The dumping thing is something that Campy guys like and almost take for granted. Some may ask why the need. Dumping gears comes in handy when riding rollers aggressively. When riding hard on the flats and coming to a base of a hill, two simultaneous button pushes left and right shifter on Campy dumps big ring to small ring and dumbs from the middle of the cassette to smallest cogs in back. Now you are poised to climb...as you progress up the hill downshifting up the cassette as you need more mechanical advantage as the climb continues. It becomes pretty instinctive to Campy owners in particular.
That said, Ui2 likely is the way to go and I am interested in learning more about it and look forward to pictures on the install on a Roubaix Pro. Can you tell me what the price point is for a complete Ui2 groupset?...including cranks?..suggestions where to buy?
Thanks


----------



## dougrocky123 (Apr 12, 2006)

*Ui2*



Liv2ride said:


> The best part if the oversized BB on the pro version is that the "brain"can be put inside the BB.
> 
> I converted the 2012 Ultegra on my bike with a internal upgrade kit from Colorado Cyclist. I have the controller on the outside (brain?) Inside is a junction box and the wireing.


----------



## Liv2ride (Feb 9, 2012)

Dougrocky yes you are right. The junction is inside the BB. My bad, thanks for the correction.


----------



## Scott in MD (Jun 24, 2008)

I'm making same decision now that I've done some homework and decided I don't want to wait on hydraulic brakes. I'll get the Spesh Pro .... And probably get the DA instead of the Ui2 because I like the aesthetics of the black and blue frame on the mechanical DA better than the white and grey on the Ui2.... A lot better.... But I'm thinking this is a mistake. Everybody I talked to loves the Ui2 who has tried it. 
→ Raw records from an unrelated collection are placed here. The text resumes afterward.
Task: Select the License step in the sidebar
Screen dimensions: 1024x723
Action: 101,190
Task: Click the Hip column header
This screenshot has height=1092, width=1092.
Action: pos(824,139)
Ill probably ask LBS if i can get the black/blue frame with Ui2.... Does anyone know if shop can work wirh regional reps to make this happen? 
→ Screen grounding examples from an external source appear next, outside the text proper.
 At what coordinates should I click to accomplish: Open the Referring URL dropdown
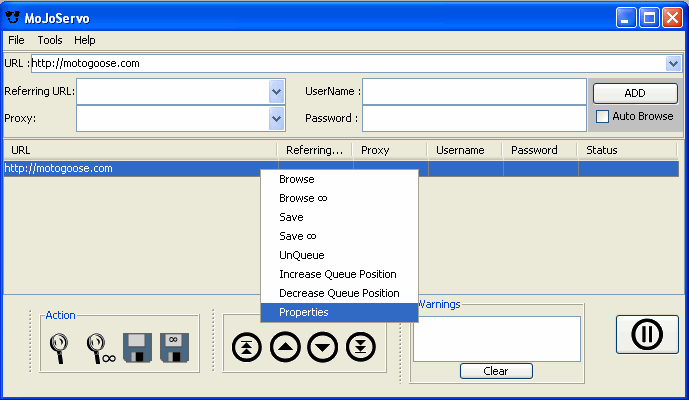(277, 91)
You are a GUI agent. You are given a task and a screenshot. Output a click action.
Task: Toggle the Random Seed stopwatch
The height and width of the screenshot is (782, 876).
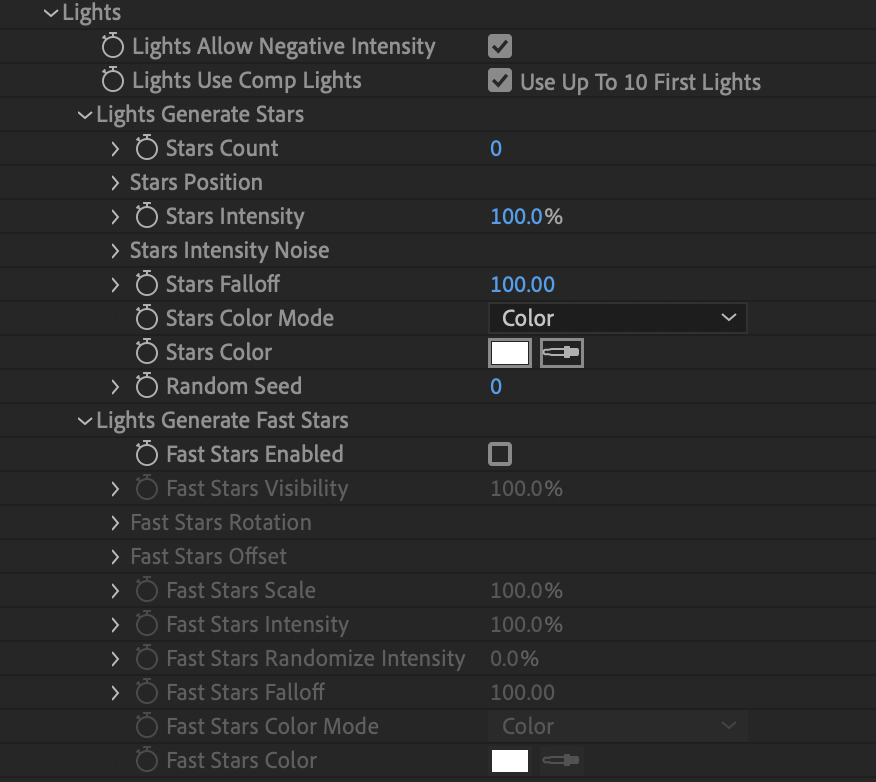(x=146, y=386)
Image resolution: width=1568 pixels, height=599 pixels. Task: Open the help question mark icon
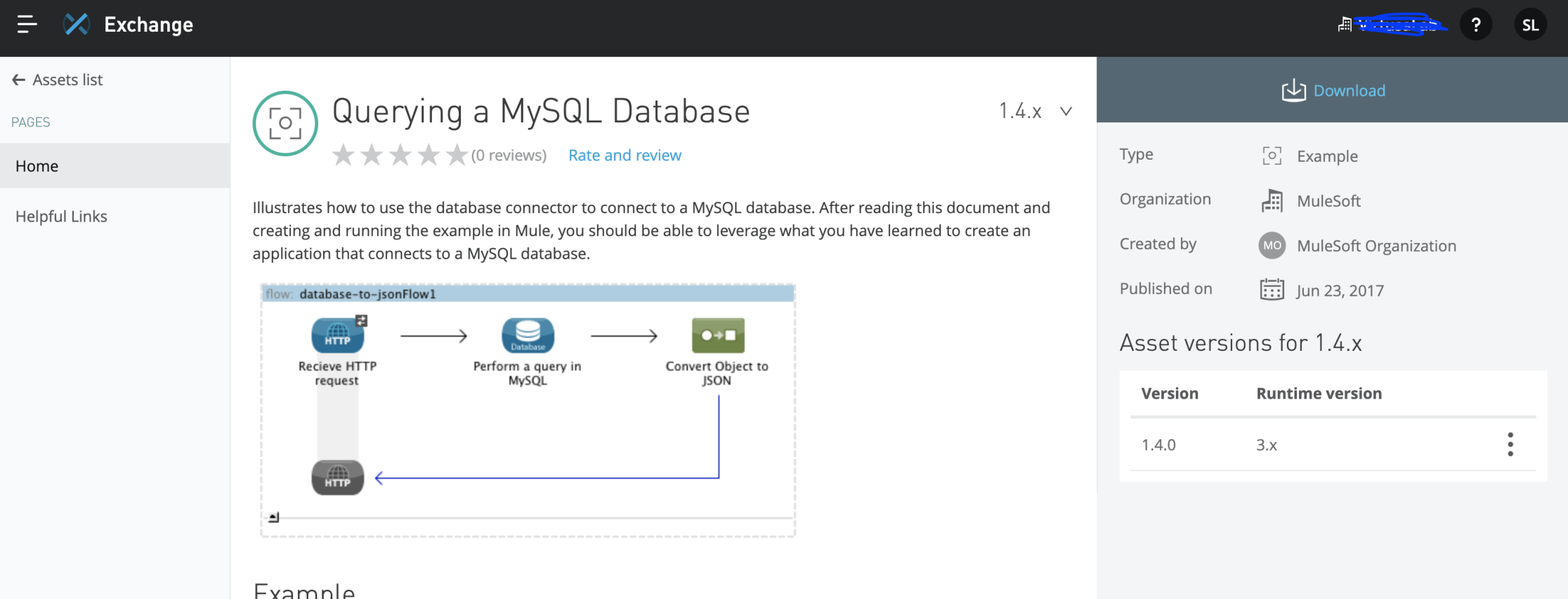(x=1476, y=25)
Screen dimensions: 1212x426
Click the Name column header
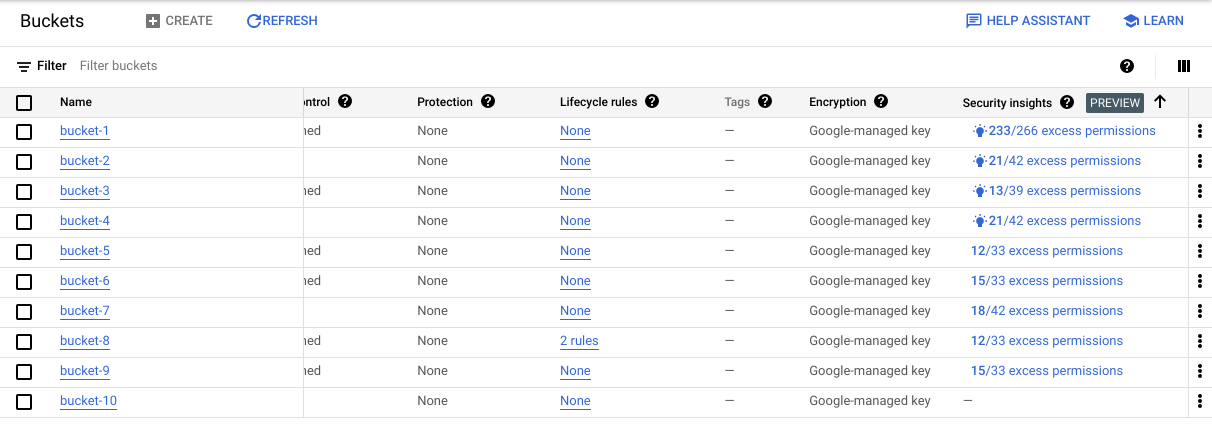[x=75, y=102]
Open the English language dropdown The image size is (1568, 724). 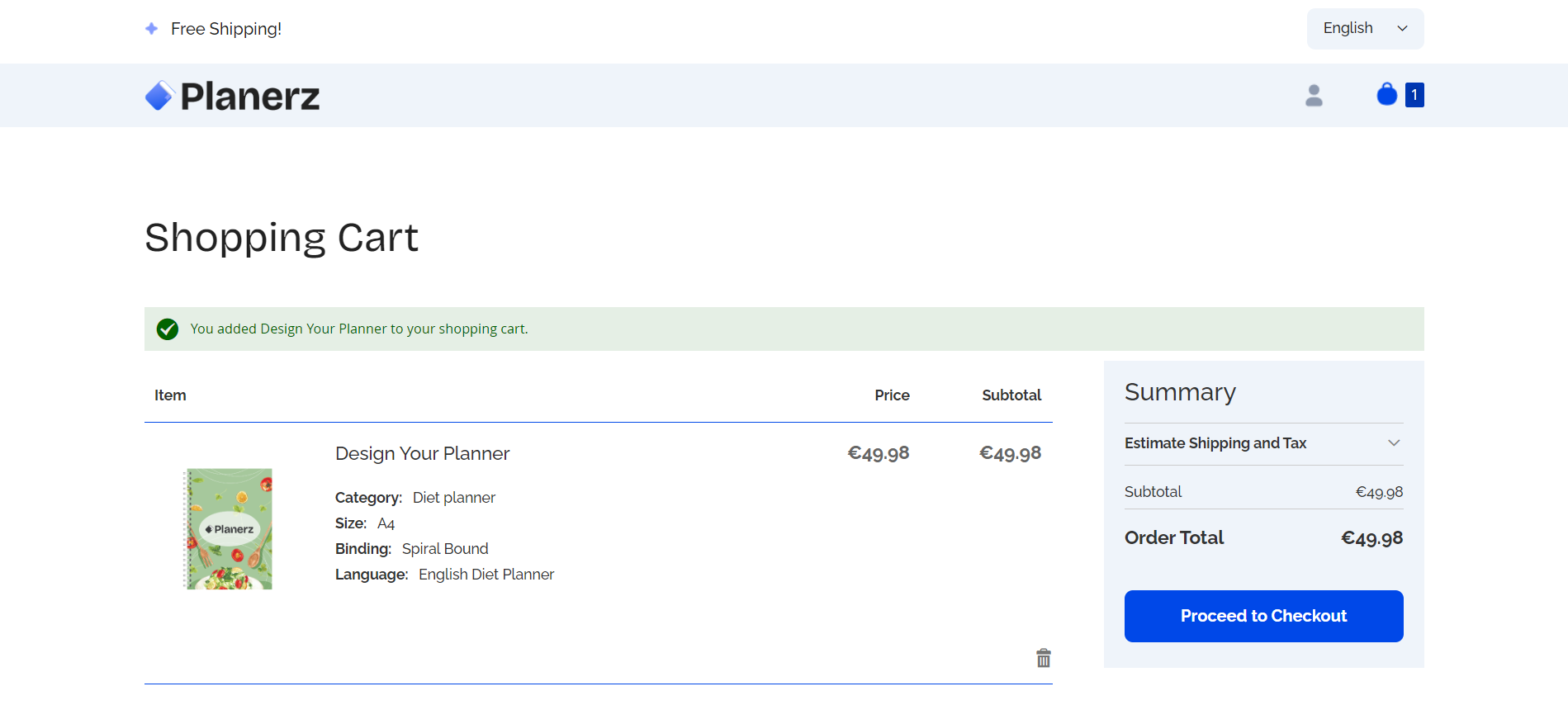click(x=1365, y=29)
The Mechanical Pro frame is pre-drilled for upgrade to electronic later, right? 

Is this a mistake? Nahhhh, here is no wrong answer on this one.


----------



## Liv2ride (Feb 9, 2012)

As far as I know.....my frame and all the 2012 pro frames are internal wiring. I assume that is what you are asking. So yes you can upgrade later but it'll cost more in the long run. I looked at Di2 as well as ui2. If you're decision is based on color I can't help you. All reviews as well as personal experience is for ui2. The ONLY thing that makes Di2 better is weight. And only a couple of grams. Wiring and everything else is ui2 including cost. Your call.


----------



## Cyclin Dan (Sep 24, 2011)

roadworthy said:


> The dumping thing is something that Campy guys like and almost take for granted. Some may ask why the need. Dumping gears comes in handy when riding rollers aggressively. When riding hard on the flats and coming to a base of a hill, two simultaneous button pushes left and right shifter on Campy dumps big ring to small ring and dumbs from the middle of the cassette to smallest cogs in back. Now you are poised to climb...as you progress up the hill downshifting up the cassette as you need more mechanical advantage as the climb continues. It becomes pretty instinctive to Campy owners in particular.
> That said, Ui2 likely is the way to go and I am interested in learning more about it and look forward to pictures on the install on a Roubaix Pro. Can you tell me what the price point is for a complete Ui2 groupset?...including cranks?..suggestions where to buy?
> Thanks


Exactly right on the "dumping". I never understood it either, then I built a bike with Super Record 11. I love it. I'll never own a groupset that doesn't allow this.


----------



## a_avery007 (Jul 1, 2008)

be careful with Ui2 as Shimano is going to go away from this years version in the next two years. you will have almost no support...
just sayin'


----------



## Scott in MD (Jun 24, 2008)

a_avery007 said:


> be careful with Ui2 as Shimano is going to go away from this years version in the next two years. you will have almost no support...
> just sayin'


Nahhhhh! I can still get parts for the Deore on my 2003 Stumpy .... There's not too many orphans in the Shimano family.


----------



## a_avery007 (Jul 1, 2008)

how much OEM went deore and how much will go first gen UI2?
hmmm, we have a problem here on the bridge captain...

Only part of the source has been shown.